Dengan kata lain, angka US$30 miliar merupakan ambisi dunia usaha yang lebih tinggi dibandingkan target resmi pemerintah sebesar US$20 miliar.
DUA EKONOMI BESAR ASEAN
Indonesia dan Thailand merupakan dua kekuatan ekonomi utama di ASEAN. Dengan jumlah penduduk gabungan yang sangat besar dan kapasitas ekonomi yang signifikan, kedua negara memiliki basis pasar yang luas untuk memperkuat perdagangan dan investasi.

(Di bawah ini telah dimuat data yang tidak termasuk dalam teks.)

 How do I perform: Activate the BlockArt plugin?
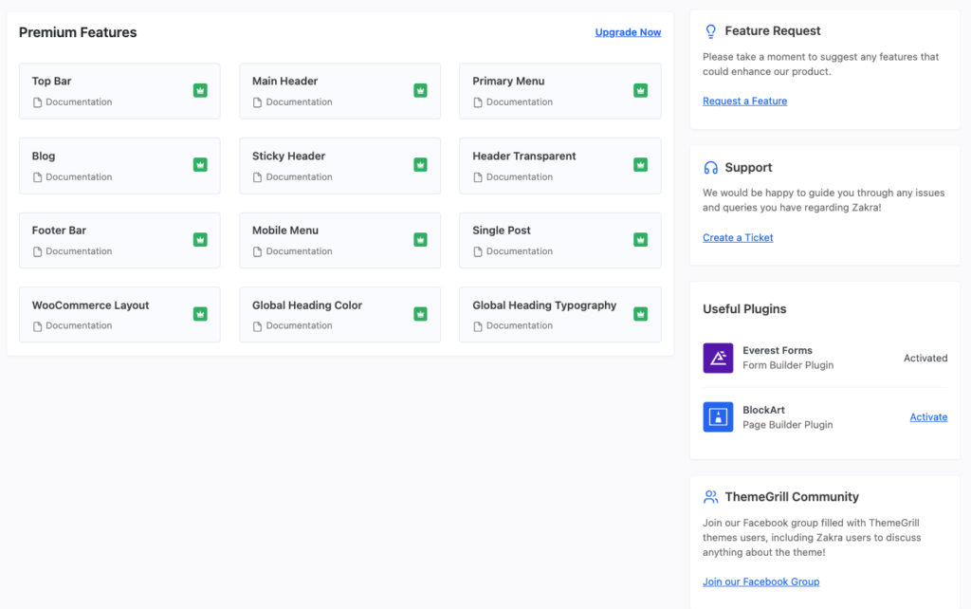pyautogui.click(x=928, y=417)
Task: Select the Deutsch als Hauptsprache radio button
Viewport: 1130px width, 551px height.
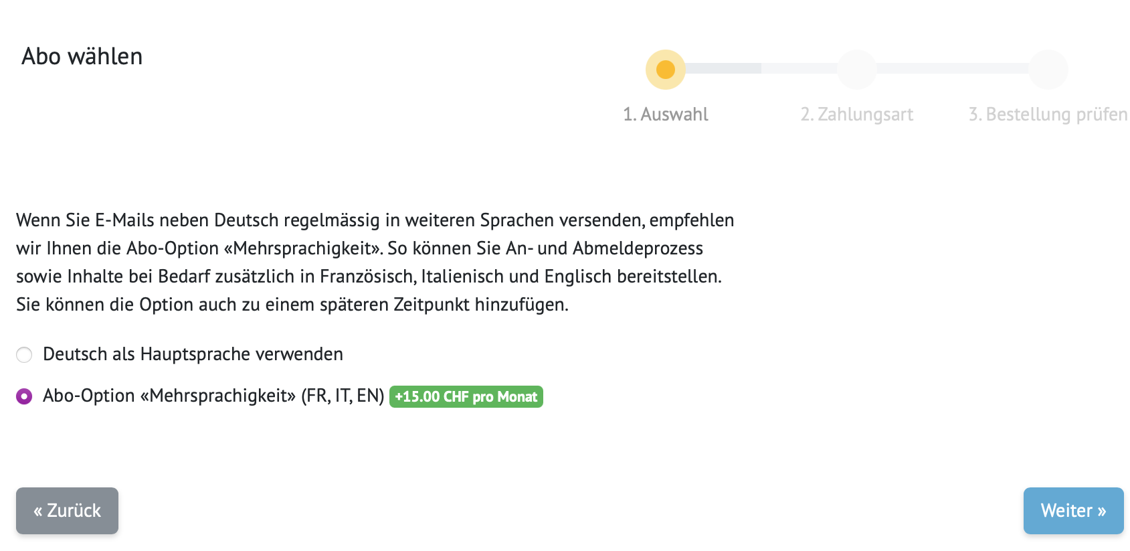Action: click(x=24, y=355)
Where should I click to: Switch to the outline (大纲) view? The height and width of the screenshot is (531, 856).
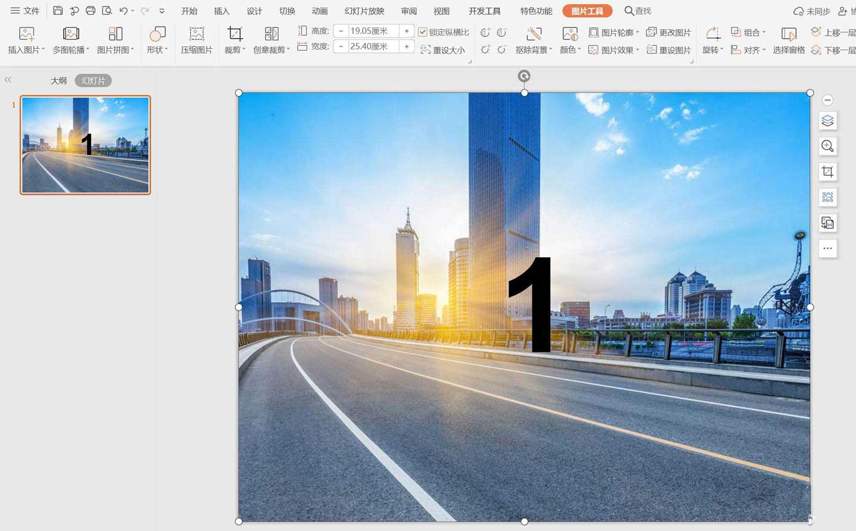[x=58, y=80]
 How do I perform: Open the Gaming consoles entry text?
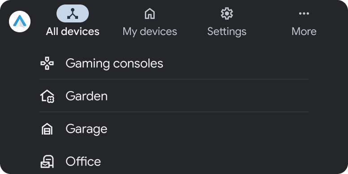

Anindya menilai hubungan Indonesia-Thailand memiliki fondasi historis yang panjang. Namun potensi tersebut dinilai masih belum sepenuhnya dimanfaatkan.

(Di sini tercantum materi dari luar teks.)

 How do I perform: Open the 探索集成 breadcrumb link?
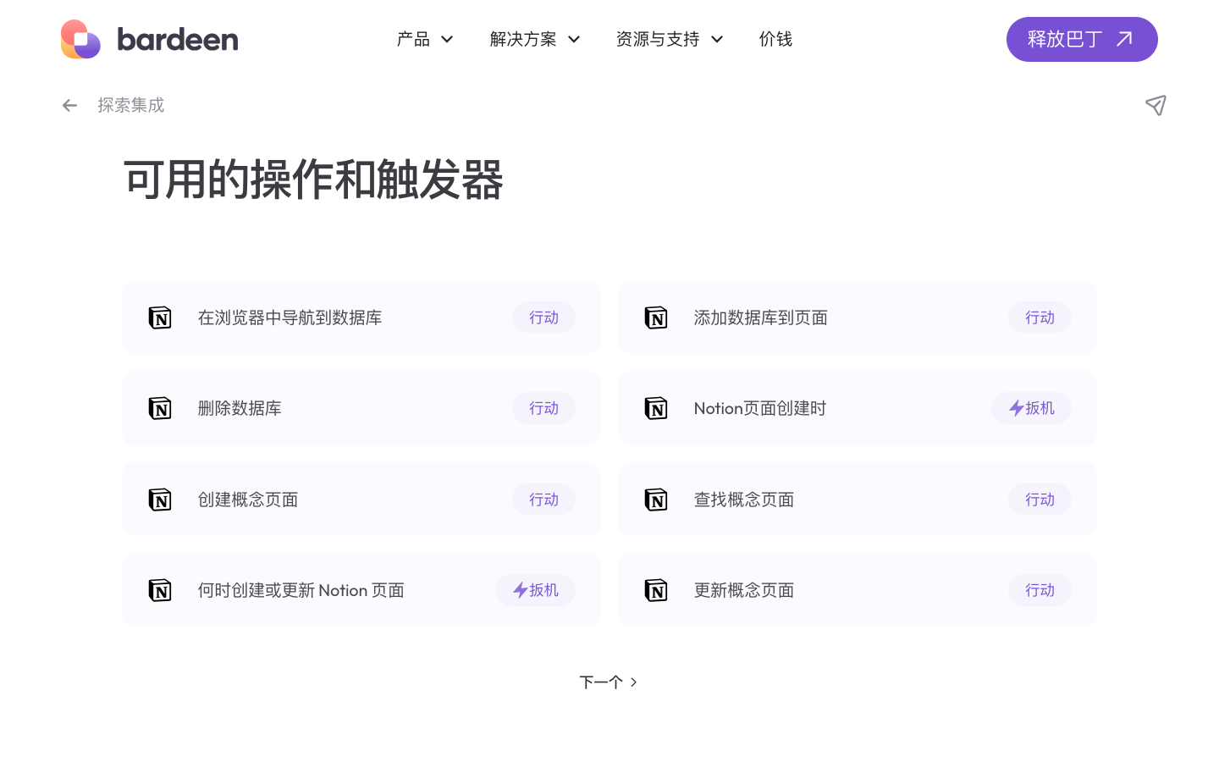[x=130, y=106]
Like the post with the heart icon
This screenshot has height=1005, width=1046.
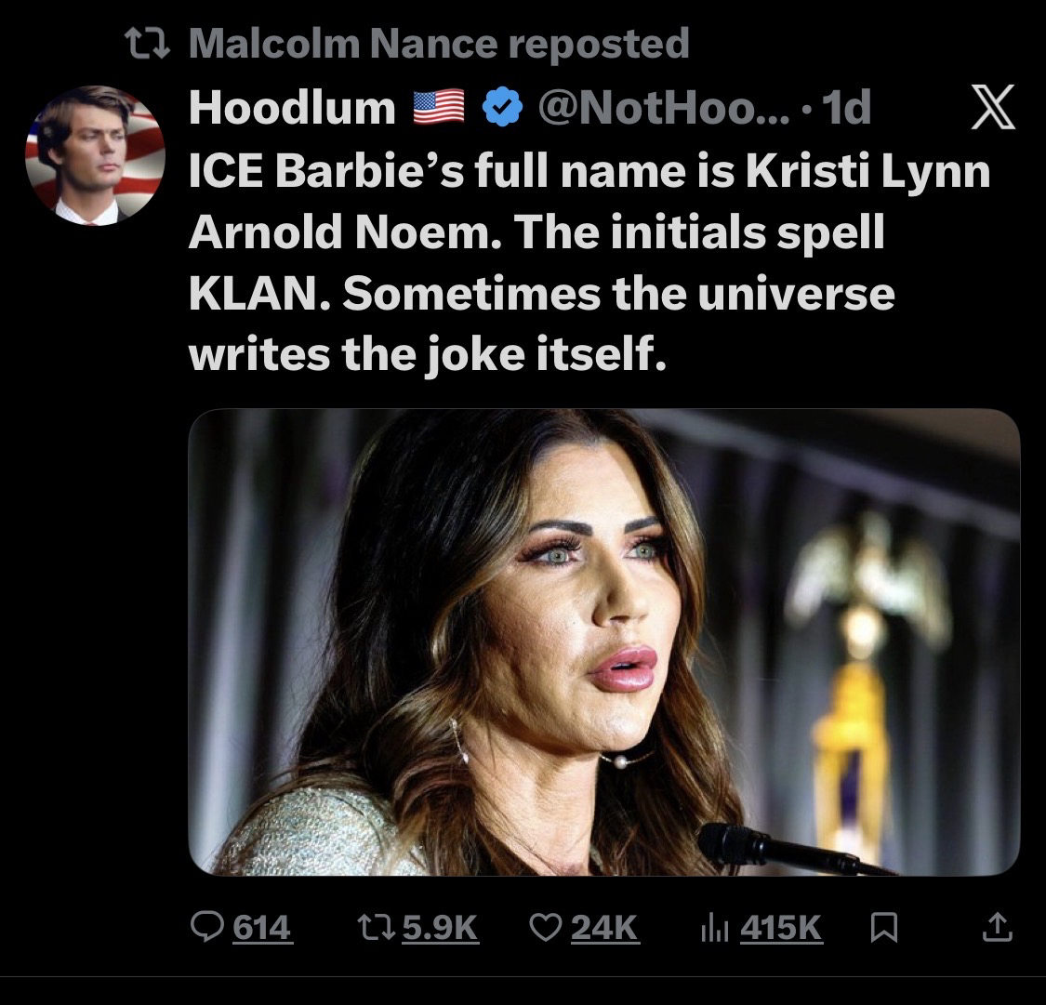[x=543, y=926]
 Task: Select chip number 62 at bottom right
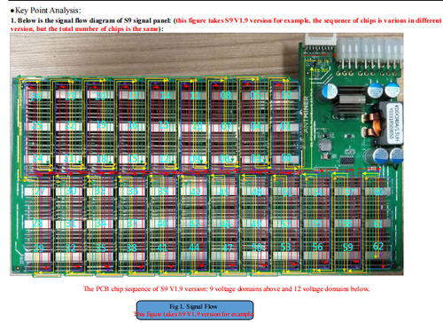coord(378,247)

Kedekatan geografis, posisi strategis di ASEAN, serta karakter ekonomi yang saling melengkapi seharusnya dapat menjadi modal untuk memperbesar arus barang, jasa, investasi dan teknologi.
Karena itu, kunjungan Anutin ke Jakarta dipandang sebagai momentum untuk mengubah hubungan bilateral yang selama ini relatif stabil menjadi kemitraan ekonomi yang lebih agresif dan terukur.

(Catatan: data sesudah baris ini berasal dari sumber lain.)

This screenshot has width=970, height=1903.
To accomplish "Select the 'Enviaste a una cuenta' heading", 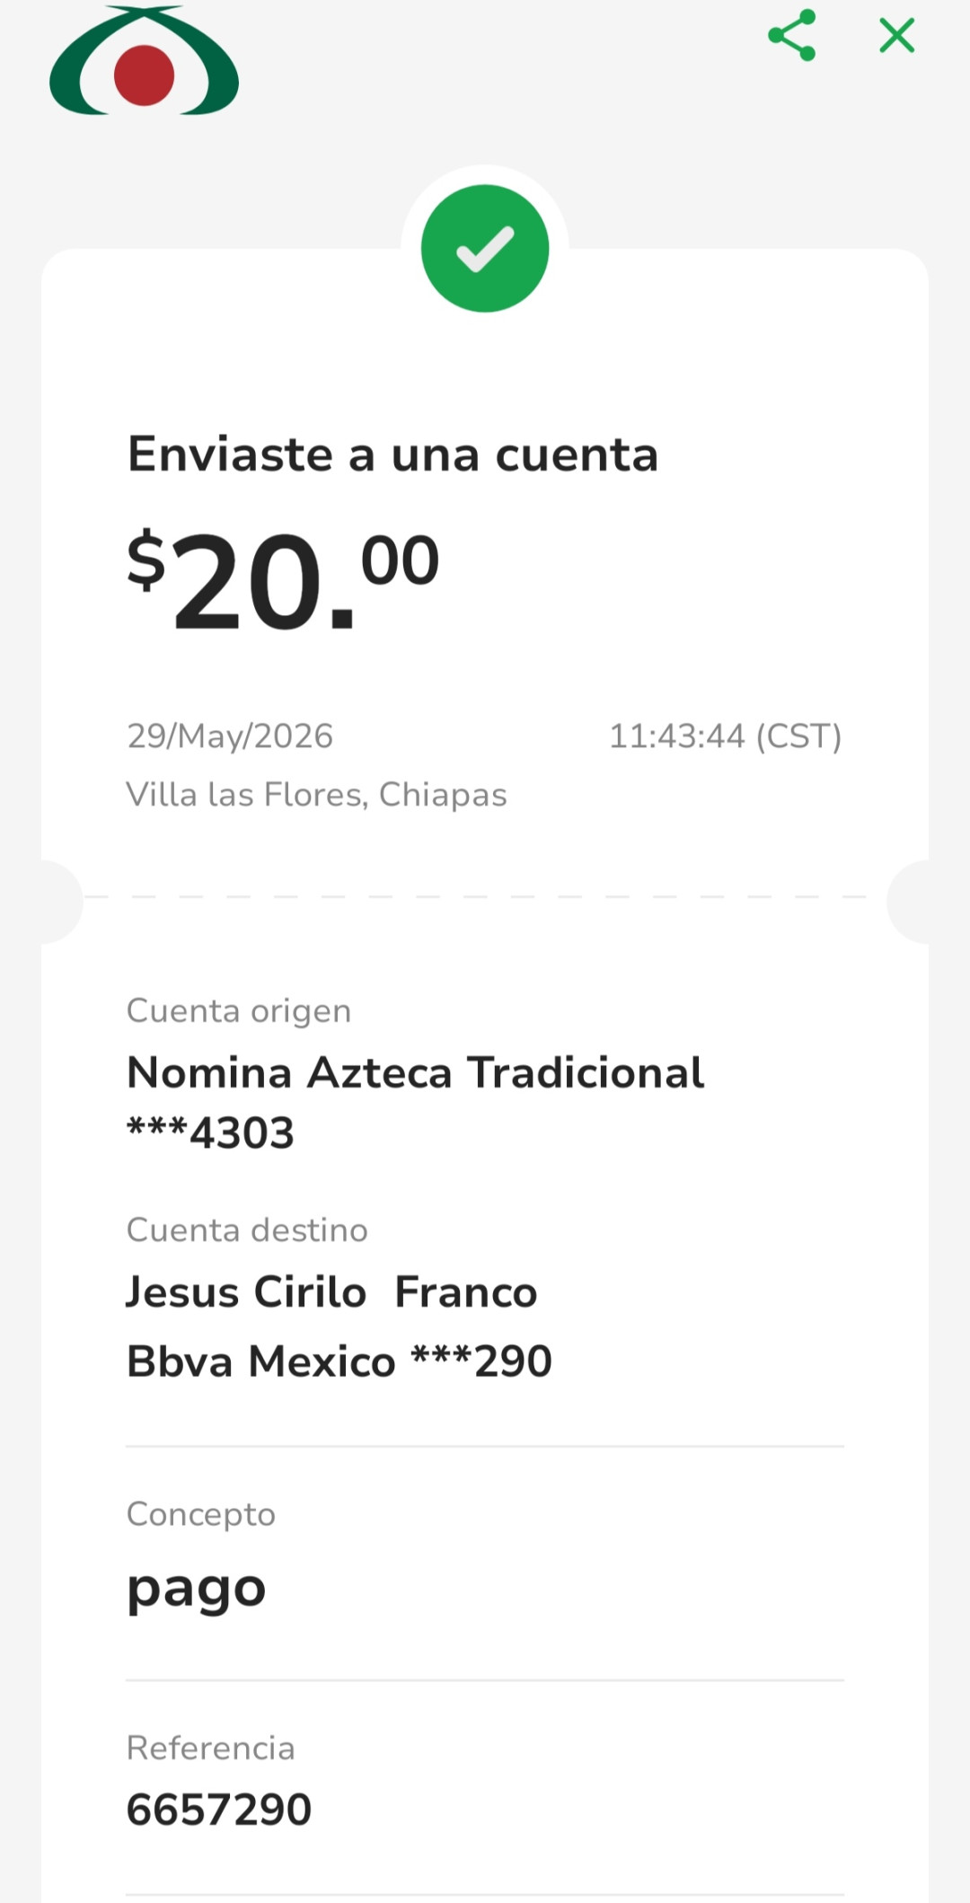I will [x=393, y=454].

PASAR KARBON HINGGA KETAHANAN PANGAN
Agenda kerja sama tidak berhenti pada perdagangan barang.
Forum bisnis Indonesia-Thailand juga membahas peluang di sejumlah sektor strategis, termasuk ketahanan pangan, investasi industri, rantai pasok produk halal, jasa keuangan, pariwisata serta ekonomi berkelanjutan.
Kehadiran Hashim Djojohadikusumo, Utusan Khusus Presiden untuk Iklim dan Energi sekaligus Ketua Dewan Penasihat Kadin Indonesia, turut memperkuat perhatian terhadap isu investasi hijau dan transisi energi.
Kerja sama pasar karbon menjadi salah satu sektor yang berpotensi berkembang seiring meningkatnya kebutuhan pembiayaan untuk proyek rendah emisi di kawasan.
MOMENTUM BARU HUBUNGAN INDONESIA-THAILAND
Kunjungan Anutin bukan sekadar agenda diplomatik. Pertemuan dengan Prabowo dan forum bisnis yang mempertemukan dunia usaha kedua negara menunjukkan adanya upaya membawa hubungan Indonesia-Thailand ke tingkat yang lebih konkret.
Pemerintah menetapkan target perdagangan US$20 miliar pada 2030. Sementara itu, Kadin melihat ruang yang lebih besar dengan ambisi perdagangan mendekati US$30 miliar.
Tantangan berikutnya adalah bagaimana kesepakatan tersebut benar-benar menghasilkan proyek, investasi, ekspor, pembukaan pasar dan penciptaan lapangan kerja.
Jika momentum ini mampu dijaga, Indonesia dan Thailand tidak hanya memperkuat hubungan bilateral, tetapi juga dapat membangun salah satu poros perdagangan dan investasi paling penting di kawasan ASEAN.
Bagi Indonesia, peluang tersebut terbuka pada berbagai sektor mulai dari pangan, manufaktur dan industri halal hingga ekonomi hijau dan pasar karbon.
Kunjungan Anutin ke Jakarta dengan demikian menjadi lebih dari sekadar kunjungan kenegaraan. Ia menjadi momentum untuk menguji seberapa jauh dua ekonomi besar ASEAN mampu mengubah kedekatan diplomatik menjadi kekuatan ekonomi nyata.